"Hit the Road Jack" is a song written by the rhythm and blues singer Percy Mayfield and recorded by Ray Charles. The song was a US number 1 hit in 1961, and won a Grammy award for Best Rhythm and Blues Recording, becoming one of Charles' signature songs.
The song was played in the 1995 film Grumpier Old Men.

Background
The song was written by Percy Mayfield, who first recorded it in 1960 as an a cappella demo sent to music executive Art Rupe. It became famous after it was recorded by the singer-songwriter-pianist Ray Charles, with The Raelettes vocalist Margie Hendrix. 

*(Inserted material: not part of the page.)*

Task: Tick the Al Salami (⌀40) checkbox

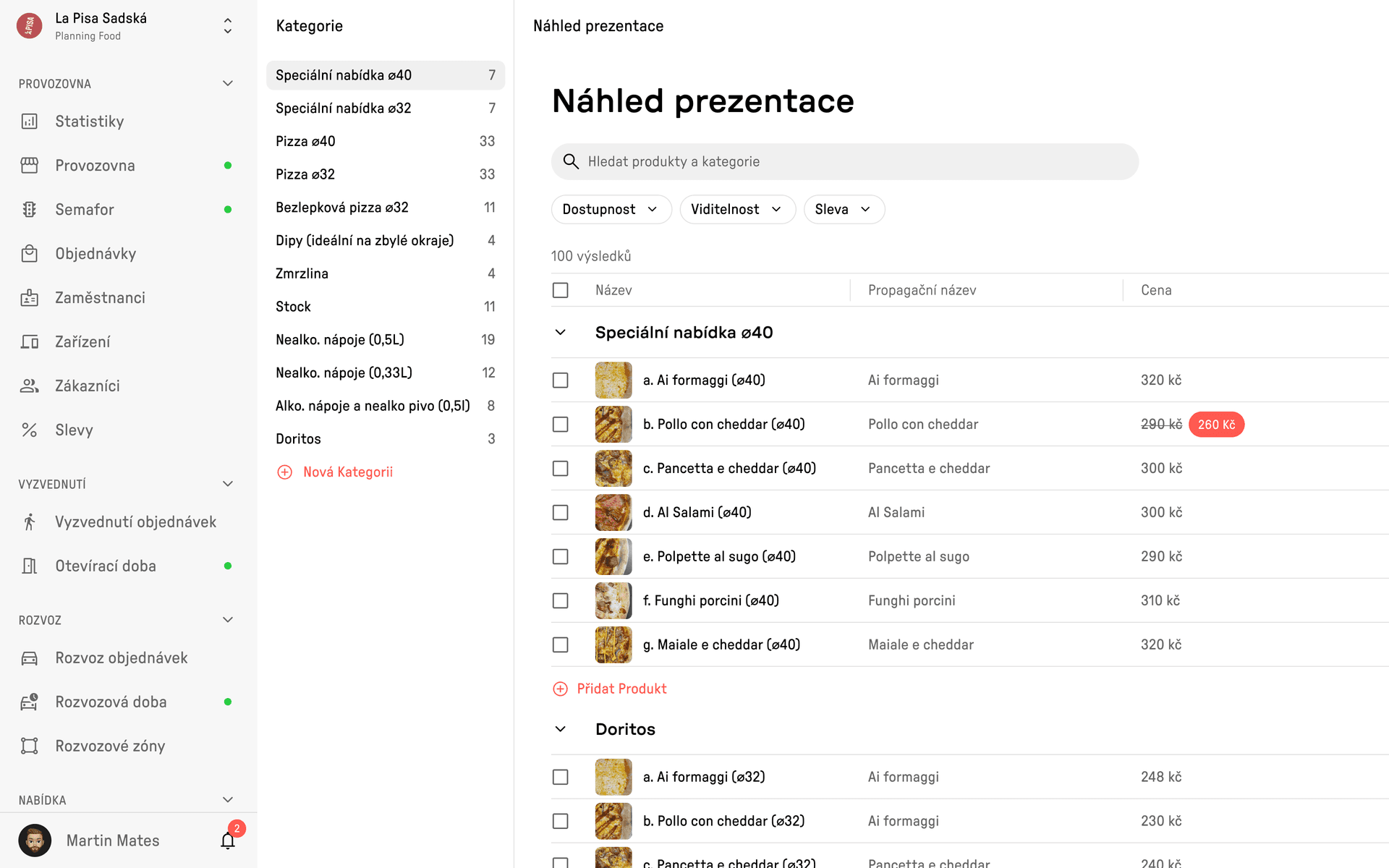Action: click(561, 513)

Charles's recording hit number one for two weeks on the Billboard Hot 100, beginning on Monday, October 9, 1961. "Hit the Road Jack" won a Grammy award for Best Rhythm and Blues Recording.  The song was number one on the R&B Sides chart for five weeks, thereby becoming Charles's sixth number-one on that chart. The song was ranked number 387 on Rolling Stone magazine's 2010 list of "The 500 Greatest Songs of All Time"; it had ranked at number 377 on the original 2004 list.

The Chantels released an answer song, "Well, I Told You" which charted at No. 29.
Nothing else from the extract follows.